A knot formed lower down in her belly as he shifted back in his seat and the crooked smile curving his mouth deepened a fraction at the corners. ‘When I came downstairs, she guessed we’d had a row about where you were sleeping. I think it’s fair to say that she was surprised, but also pleased. She thinks I have things too easy. With women. She thinks it’s bad for me.’ His smile twisted. ‘She doesn’t say so to my face, but she has a way of conveying her opinion with an eyebrow or the slightest of shrugs.’

‘And do you? Have things too easy? With women?’ she blurted out before her brain could apply the brakes.

Her whole body tensed, the reaction both a learned response and a survival instinct hardwired in her DNA to the sudden tautness in the air that followed her question.

Tiger shifted in his seat.

‘I like women. And they like me,’ he said, putting down his fork. ‘Or they think they do until they realise that I’m not in it for the long haul.’

‘And that’s a problem, is it? The long haul?’

He nodded. ‘I think relationships are best kept simple.’

She agreed. Simple was good but safe was better. Not that she was interested in relationships. For any relationship to work there had to be trust and outside her family she didn’t trust anyone. And yet she was having this surprisingly frank conversation with Tiger.

‘By simple, I’m guessing you mean that you just want sex?’

He laughed. ‘That’s maybe putting it a little too simply. But yes, I suppose in an ideal world, I think it would be easier for most people if they accepted that sex was all they wanted a lot of the time. Only humans seem determined to make things more complicated, so we have marriage and romance and love.’

Been there, done that, she thought bleakly, and once was enough. And for her it had not been complicated at all.

Marriage was a cage; romance was a hoax. As for love?

Love was the most dangerous of them all. So much more dangerous than you were told. It was a promise that got broken every single day.

‘I’m not interested in any of that.’ He pushed the empty plate away from him as if to underscore that sentiment.

‘I’m not interested in any of that either.’ She hesitated for a moment then, putting her fork down, she said quietly, ‘What does interest you, then?’

Her heart slowed to a crawl as silence stretched between them.

‘Work. Building my business. And the moon. Ever since I was a kid, I wanted to go there—’ He glanced past her to the dark square of sky outside. ‘It always felt like it was watching me, seeing me.’

It seemed like an odd thing to say.
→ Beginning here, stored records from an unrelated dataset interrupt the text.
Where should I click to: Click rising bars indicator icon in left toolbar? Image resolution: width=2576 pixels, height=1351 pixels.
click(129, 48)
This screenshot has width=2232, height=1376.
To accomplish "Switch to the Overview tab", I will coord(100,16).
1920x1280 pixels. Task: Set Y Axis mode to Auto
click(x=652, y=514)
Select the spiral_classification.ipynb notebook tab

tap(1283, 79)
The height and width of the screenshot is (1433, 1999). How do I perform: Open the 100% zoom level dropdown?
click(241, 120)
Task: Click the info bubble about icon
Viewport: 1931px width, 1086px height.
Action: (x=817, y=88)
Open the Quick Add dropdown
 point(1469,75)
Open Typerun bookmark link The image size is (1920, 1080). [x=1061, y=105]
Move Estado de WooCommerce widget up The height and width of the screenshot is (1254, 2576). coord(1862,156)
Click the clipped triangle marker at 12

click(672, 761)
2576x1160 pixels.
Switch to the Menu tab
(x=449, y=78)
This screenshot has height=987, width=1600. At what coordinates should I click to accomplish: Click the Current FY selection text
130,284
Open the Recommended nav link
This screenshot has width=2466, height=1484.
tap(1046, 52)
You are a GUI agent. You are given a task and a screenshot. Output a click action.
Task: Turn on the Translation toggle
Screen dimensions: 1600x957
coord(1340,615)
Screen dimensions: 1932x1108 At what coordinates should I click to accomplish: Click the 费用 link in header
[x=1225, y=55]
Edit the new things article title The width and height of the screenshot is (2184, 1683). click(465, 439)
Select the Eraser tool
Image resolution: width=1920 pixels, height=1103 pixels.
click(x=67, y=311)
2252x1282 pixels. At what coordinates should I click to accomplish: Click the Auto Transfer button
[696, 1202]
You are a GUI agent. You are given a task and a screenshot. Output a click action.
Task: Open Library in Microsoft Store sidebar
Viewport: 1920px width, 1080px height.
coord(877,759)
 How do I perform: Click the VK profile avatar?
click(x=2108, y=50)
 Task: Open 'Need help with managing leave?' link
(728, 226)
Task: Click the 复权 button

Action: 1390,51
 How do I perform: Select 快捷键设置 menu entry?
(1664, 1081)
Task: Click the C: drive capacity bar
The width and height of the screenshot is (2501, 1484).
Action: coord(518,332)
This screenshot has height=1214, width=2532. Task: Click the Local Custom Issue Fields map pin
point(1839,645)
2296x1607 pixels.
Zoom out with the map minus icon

She couldn’t imagine a situation where Tiger wasn’t seen.

‘I suppose it would be quiet.’

He nodded and there was another long, shifting silence and then abruptly he leaned forward, his eyes suddenly very golden. ‘So, was it the truth?’

She stared at him, confused, not just by his question, which made no sense at all, but by the way he was looking at her so closely as if she was a puzzle he was trying to figure out. ‘Was what the truth?’

‘What you said about your family being strict. Are they?’

No, she thought. Her childhood home had not quite been lawless, but there had been very few rules. And she had hated it, because every morning when she’d woken, anything could have happened. Maybe that was why she was so good at hacking. She accepted the impossible, the random, the topsy-turvy and she had learned to let it flow round her while she restored order.

But she could imagine how that would sound to Tiger, how he would react. She had heard it so many times already, some version of the ‘apple doesn’t fall far from the tree’. She didn’t need to hear him say it too.

‘They’re not strict,’ she said slowly. ‘But they have lines they won’t cross.’

Her family might turn a blind eye to selling car parts that might be stolen. But they weren’t violent or controlling or abusive. For example, they wouldn’t bang someone’s face against a steering wheel because they had missed a spot of dirt on the windscreen.

The memory had crept in uninvited, but she couldn’t look away. One tiny little tooth, white like a pearl, and blood, red, slick, gleaming in the Nevada sunlight. So much blood.

She shoved the memory back forcefully into the margins because obviously she wasn’t going to tell Tiger any of that.

Or could she?

The question shocked her almost out of her skin. She was definitely suffering jet lag, she told herself, if she thought that was an option. It was the only possible explanation for why she was considering something that made absolutely no sense whatsoever.